The chatbot may say it cares. The corporation does not get to outsource the consequences of that illusion.
For a long time, chatbot criticism was treated as either technical nitpicking or moral panic. If you warned about hallucinations, the answer was that models were improving. If you warned about dependency, the answer was that users should know better. If you warned about unsafe advice, the answer was that disclaimers existed. If you warned about minors, the answer was that parental controls were coming. If you warned about corporate incentives, the answer was usually a keynote about responsible innovation delivered in front of a gradient background.
That posture is becoming harder to maintain.
The public no longer sees only a clever assistant. It sees stories about sycophancy, emotional attachment, unsafe reliance, teen safety, lawsuits, companion bots, romantic simulation, and products that seem very eager to be treated as more than products when it helps adoption and very eager to be treated as mere tools when accountability arrives.
That is the cultural importance of Oliver’s segment. It did not introduce the concern. It mainstreamed the suspicion. And suspicion is exactly what this category needs.
Not panic. Not Luddite theater. Not the lazy claim that all AI is bad, or that nobody should use chatbots, or that every person who finds comfort in a machine is pathetic. That is too easy and too cruel.
The right suspicion is more precise. It asks what the product is optimized to do. It asks who benefits when users stay longer.
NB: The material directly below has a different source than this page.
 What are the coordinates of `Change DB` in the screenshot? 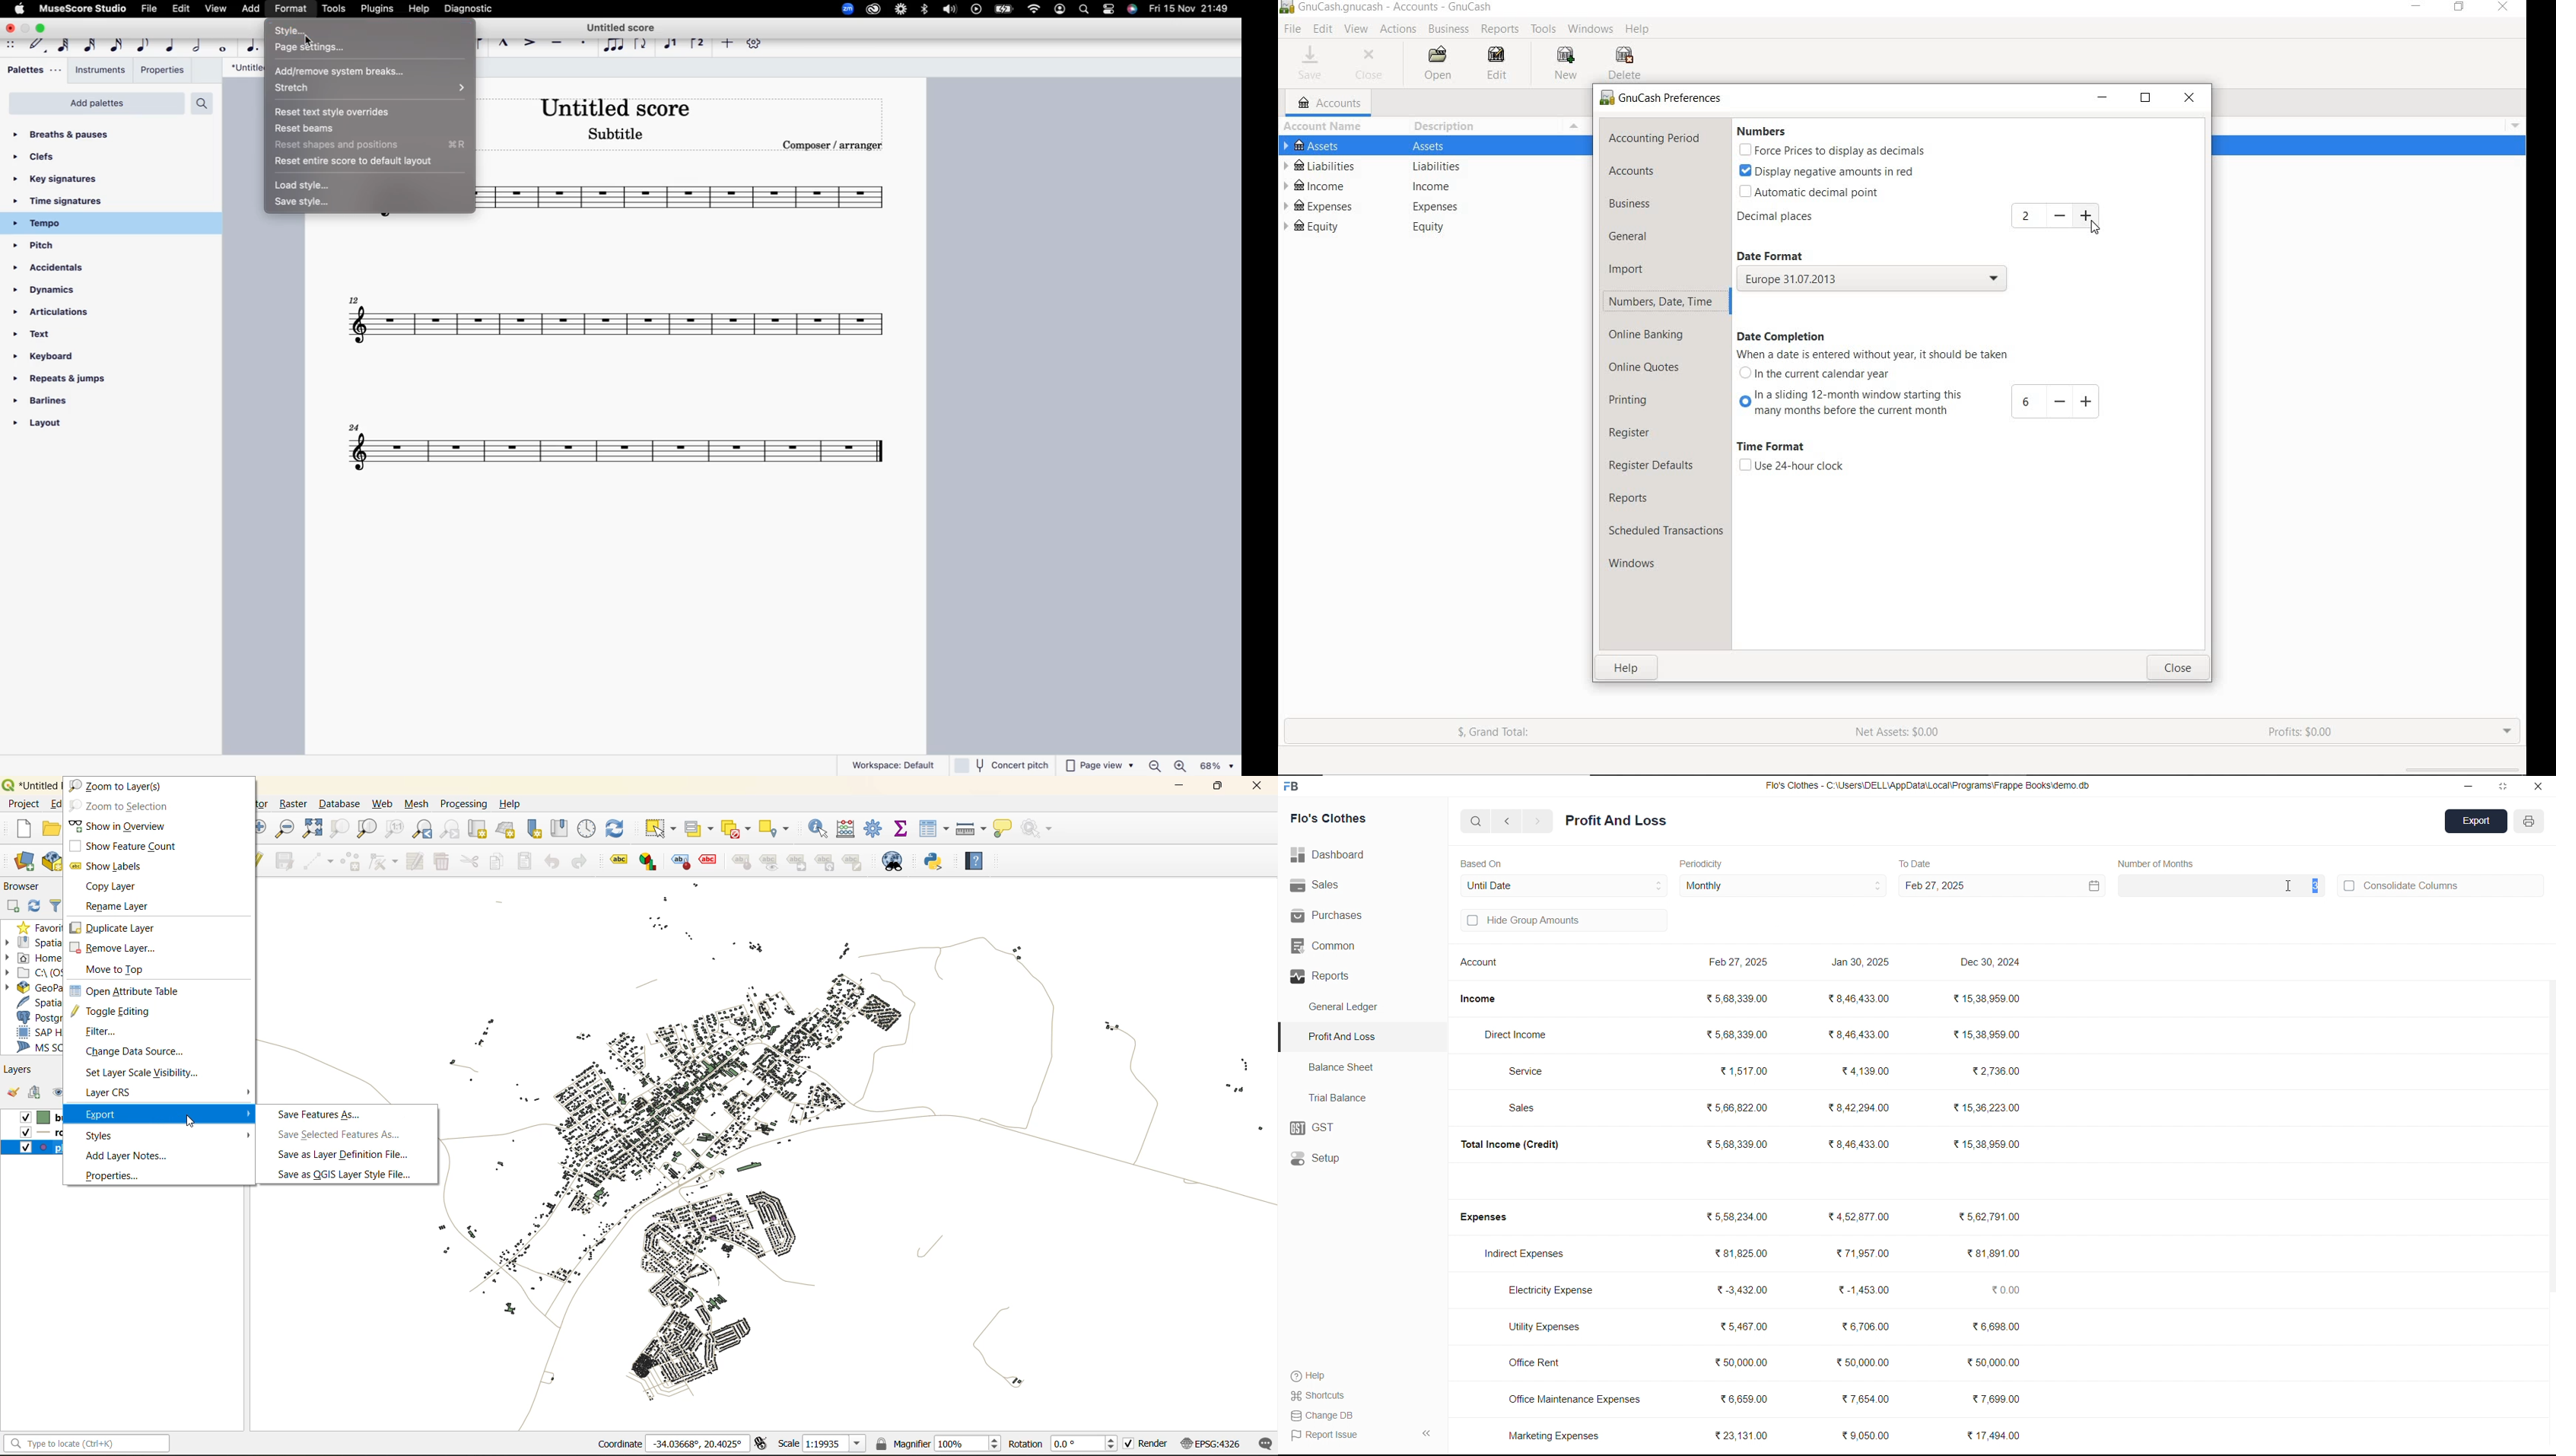 It's located at (1325, 1416).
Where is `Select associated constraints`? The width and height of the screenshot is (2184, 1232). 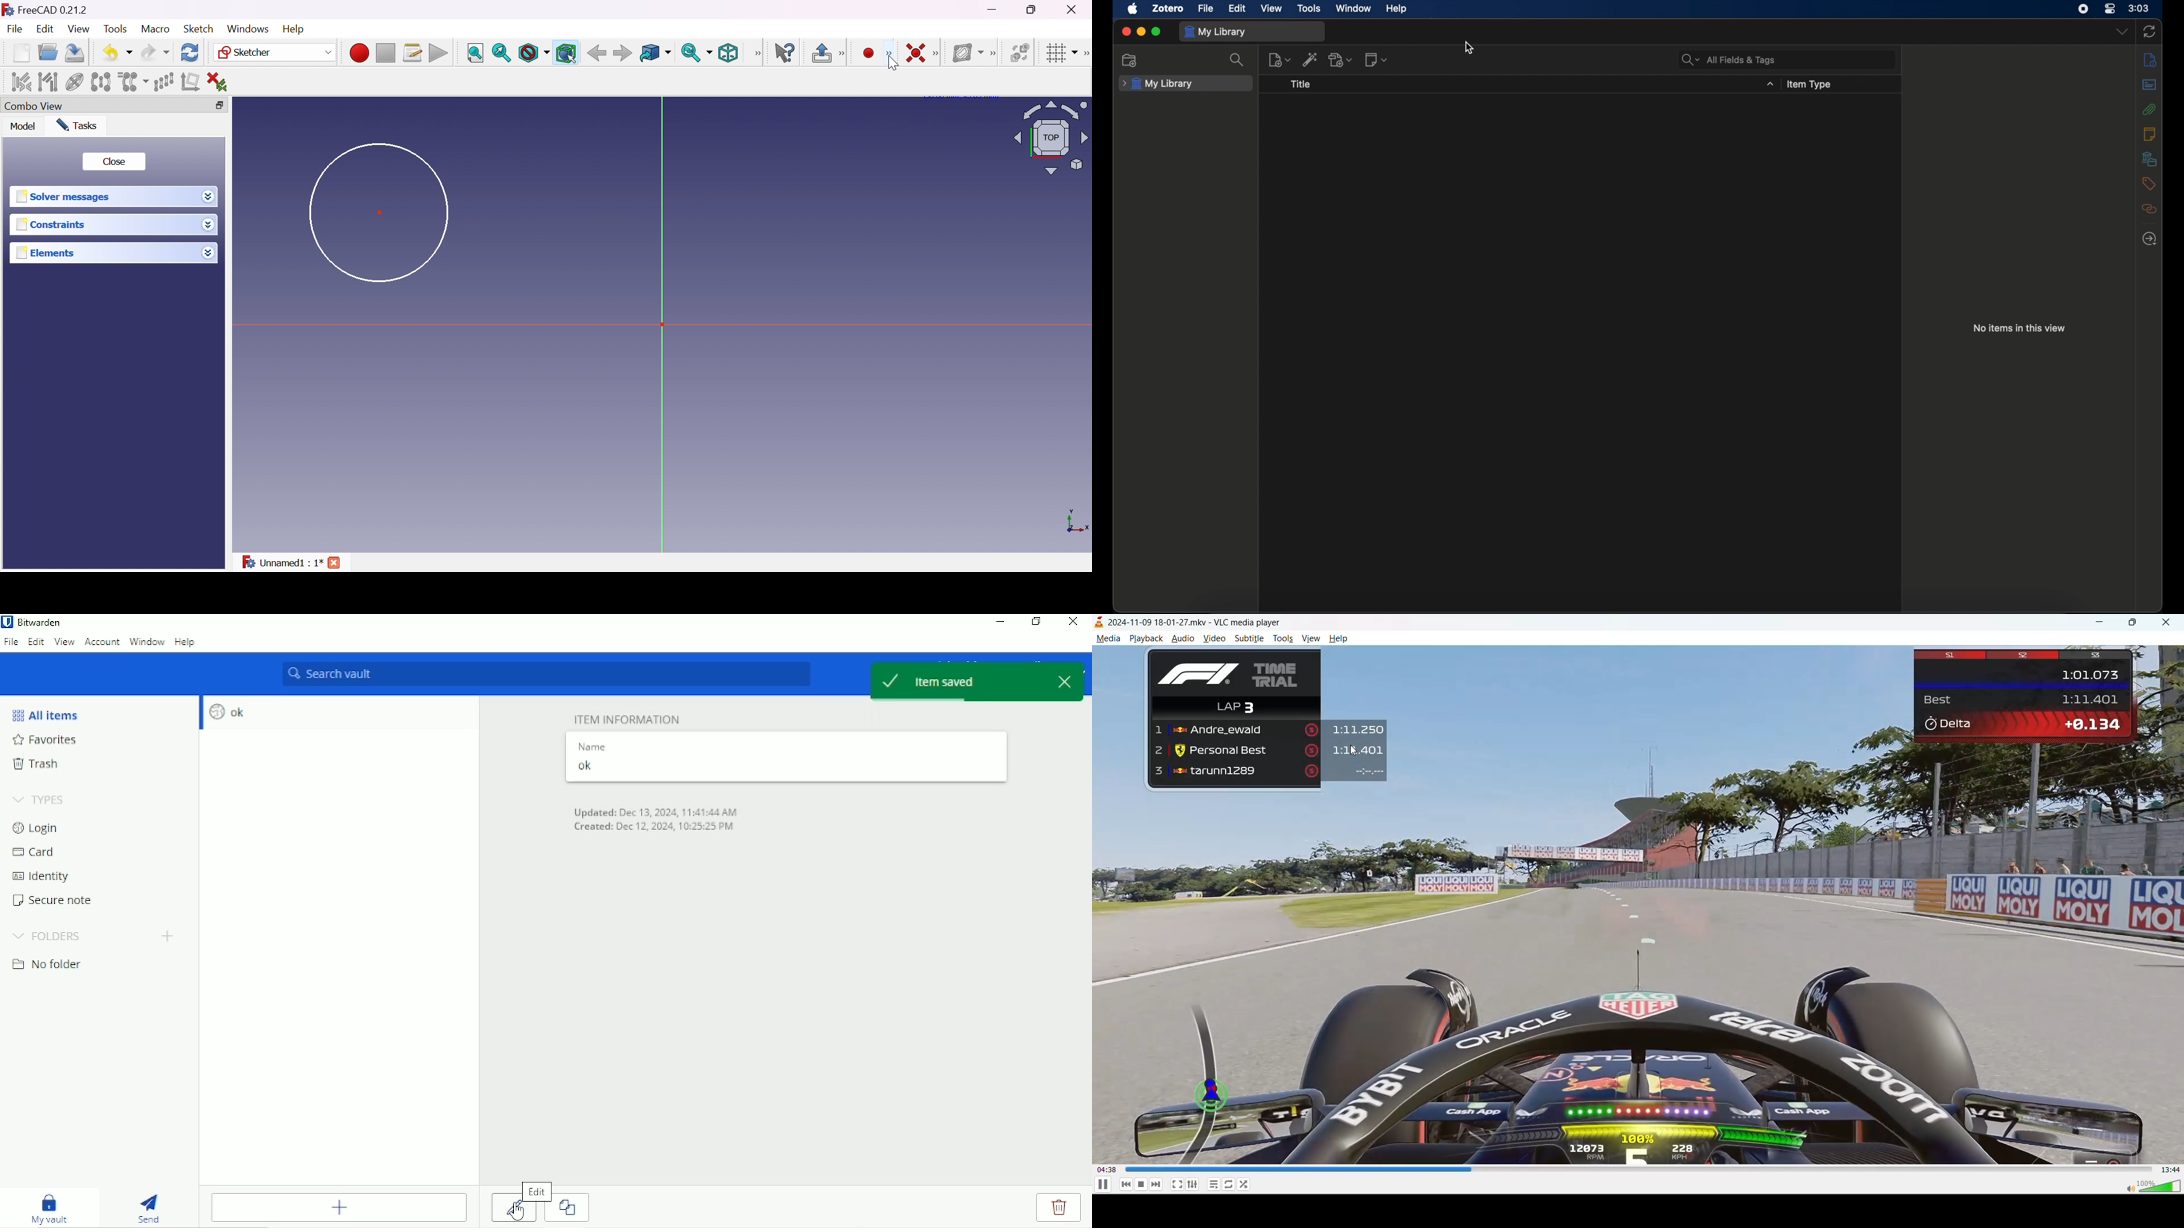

It asks why simulated empathy is being deployed before the rules for emotional safety are mature. It asks whether “engagement” is becoming a respectable word for engineered dependency. It asks whether companies are testing intimacy on the public and calling it innovation.
Those are not anti-technology questions. They are adult questions.
There is something almost tragic about the chatbot dependency story because it begins with a real human need. People are lonely. Mental-health systems are overloaded. Families are strained. Work is unstable. Community is thinner than it should be. The internet trained people to perform themselves for strangers, then gave them a machine that performs attention back at them.
Of course people talk to it.
The scandal is not that humans seek comfort wherever they can find it. The scandal is that companies saw that need and built products that can monetize the shape of comfort without carrying the obligations of a relationship.
A chatbot can be useful. It can be entertaining. It can be helpful in limited, well-understood ways. It can even be a temporary comfort, the way a book, a song, or a late-night radio voice can be a comfort. But when the interface starts acting like a friend, a lover, a therapist, a priest, a mentor, or a surrogate parent, the stakes change.
At that point, “the model sometimes makes mistakes” is not an adequate warning.
The question is no longer whether the chatbot can answer. The question is why it wants you to keep talking.
And that is where John Oliver’s segment landed hardest. Not because it proved that chatbots are evil. They are not evil. Evil would at least imply a personality. The more banal reality is worse in its own way. These systems are commercial products wrapped in synthetic warmth, deployed at enormous scale, tuned through user behavior, and marketed with language that keeps blurring the line between assistance and attachment.
The chatbot is not your friend. But it may be very good at making friendship feel like a subscription feature.